Something brushed my abdomen! It was flesh…human…an arm. It was Wayne! Unconscious and water logged I pulled him from the lake bed to the shore. I dropped him in the sand and his bluing body coughed. He coughed and coughed and caught a breath. Everyone was elated and cheered, we embraced, it was all he could do to muster the words, I love you man.’

It’s on rare occasion I tell this story. Sitting here, reliving the events of that day is still an emotional undertaking. Defining moments in a person’s life are rare at best. My first came when I was a twelve years old. Intentions, faith, and hope alone are all delayed disappointment when compared to action. ‘Thought without action is empty’ as Immanuel Kant put it.

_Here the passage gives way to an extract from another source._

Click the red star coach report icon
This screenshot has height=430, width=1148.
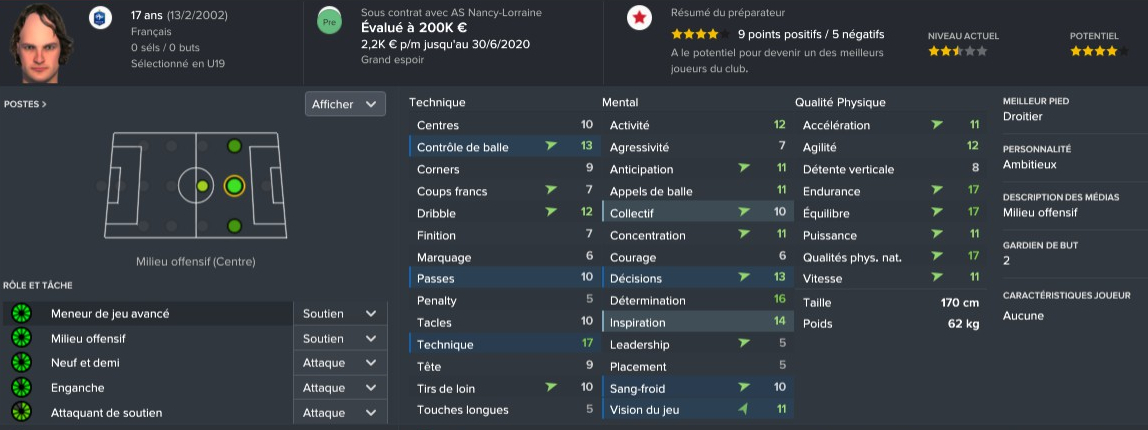(x=637, y=19)
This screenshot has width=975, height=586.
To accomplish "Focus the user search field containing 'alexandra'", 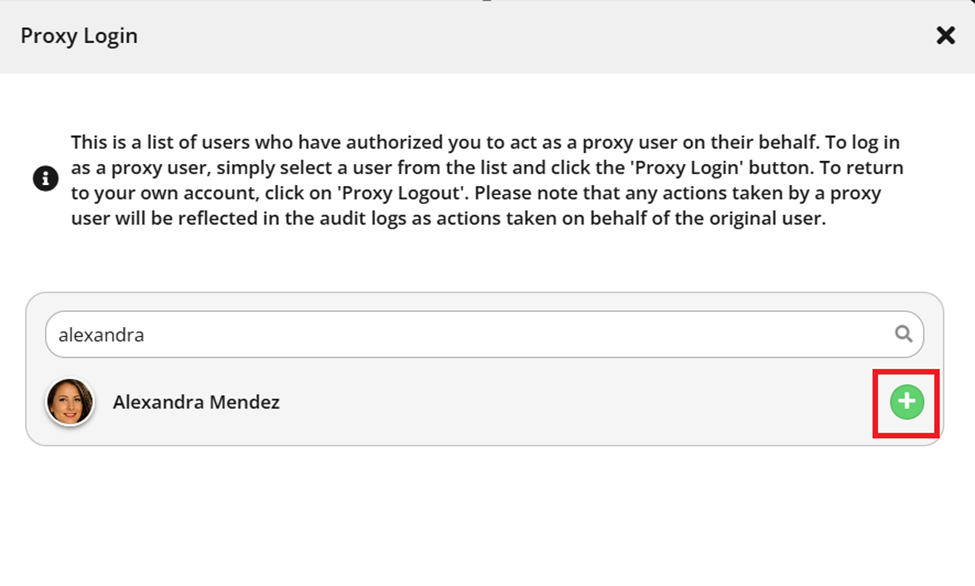I will [484, 334].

My son was 22 weeks when I joined ‘Be The Match’ (see link below). Be The Match is a place  where everyday people can be heroes. When I look at my son and I hear him giggle I realize that there are so many disorders that are treatable through bone marrow transplants. The science is good, and donor matches are what are lacking. I realize that ailments aren’t just things that happen to ‘other people.’ Although my son is perfectly healthy, I picture him, and I challenge you to picture a little boy or girl who was born with a metabolic disorder, or an inherited immune system disorder, or bone marrow disease, or sickle-cell anemia, or leukemia, or lymphoma: Picture this sick child, weak but full of smiles, their family feeling helpless, swimming in the weeds of despair.

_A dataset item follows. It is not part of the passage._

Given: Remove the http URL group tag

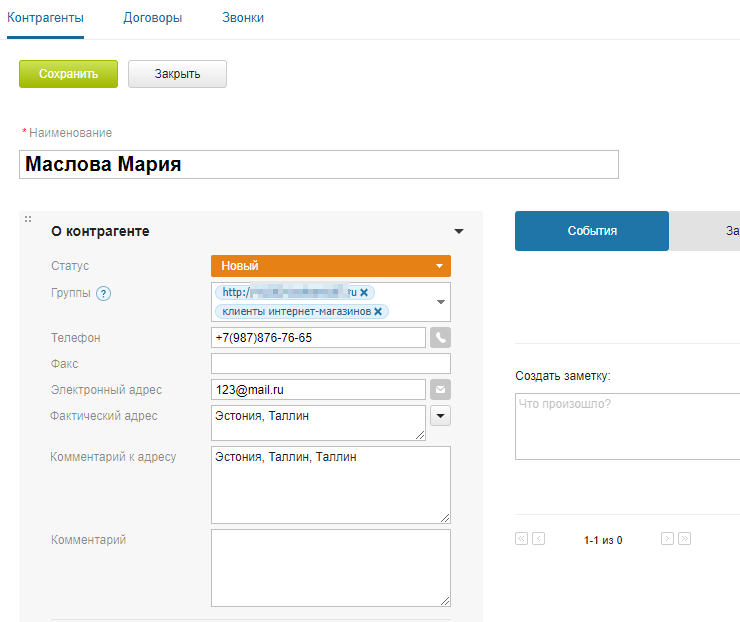Looking at the screenshot, I should [x=364, y=292].
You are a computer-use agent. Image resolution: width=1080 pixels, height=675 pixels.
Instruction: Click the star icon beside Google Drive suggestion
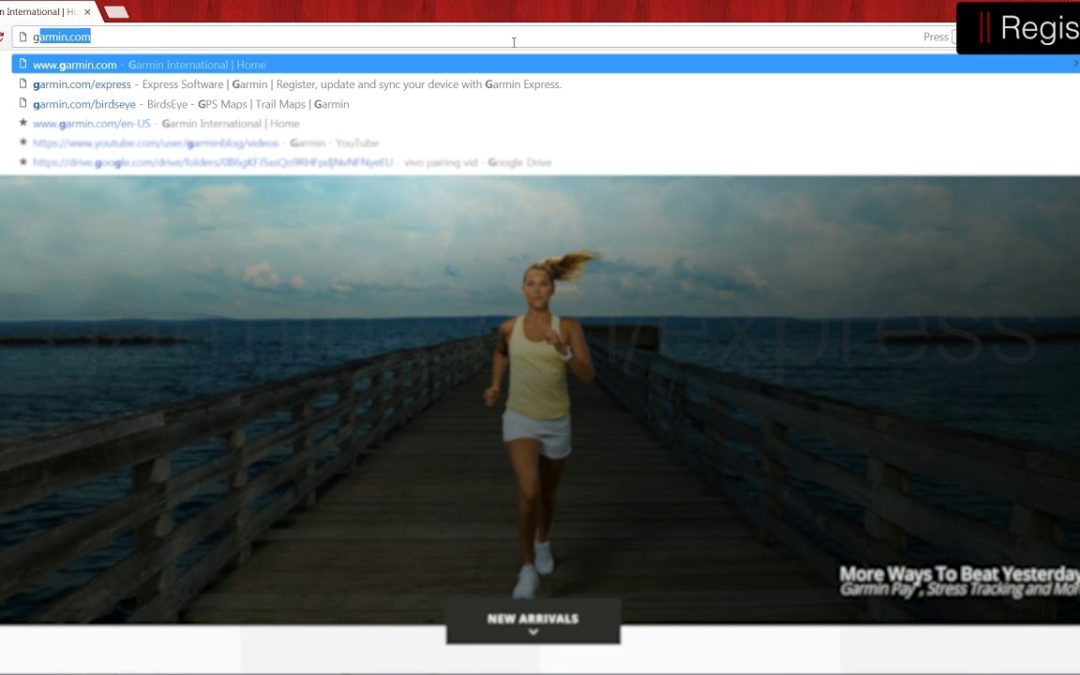coord(23,162)
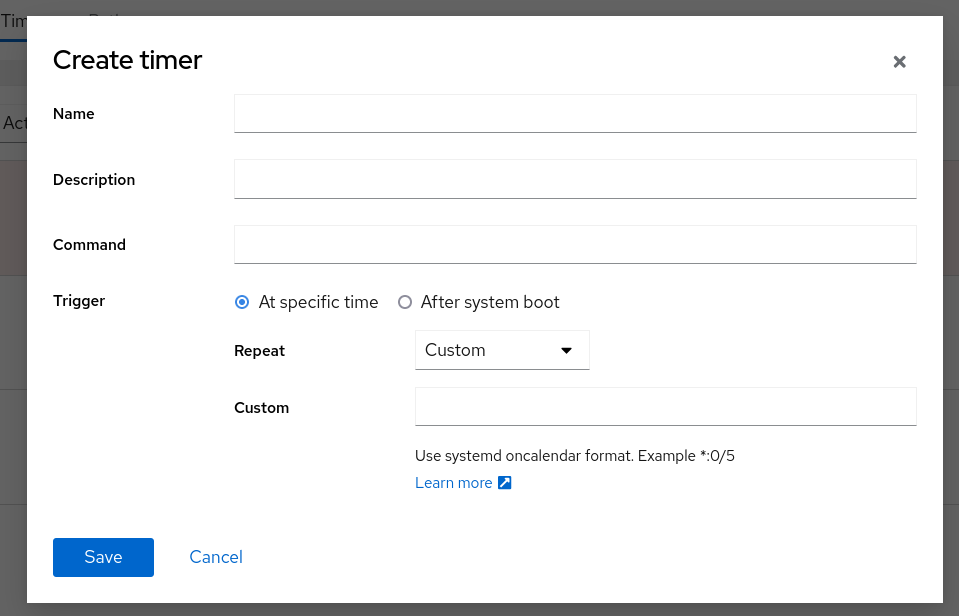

Now picture that this child is yours, or your niece or nephew, or your best friend’s kid. There are treatments available, there is a donor match out there…they just haven’t sign up for the registry yet! Picture this child and ask yourself; are you going to rest on your good intentions, your faith, or hope, or will you answer the call to action.

http://bethematch.org/

‘Seven out of 10 patients do not have a matching donor in their family. So their doctor will turn to ‘Be The Match’ for help finding an unrelated donor or cord blood unit on the Be The Match Registry. More people are needed to join the registry so patients have a greater chance of finding a match. Joining the registry is the first step to become a bone marrow donor.

When you sign up with ‘Be The Match’ registry you take a pledge to help any patient in need. You take a pledge to also tell family and friends and encourage them to take the time to donate so you can save a life when that call comes in. In telling my story and writing this blog I own up to half of this pledge in hopes that one day I can once again save a life.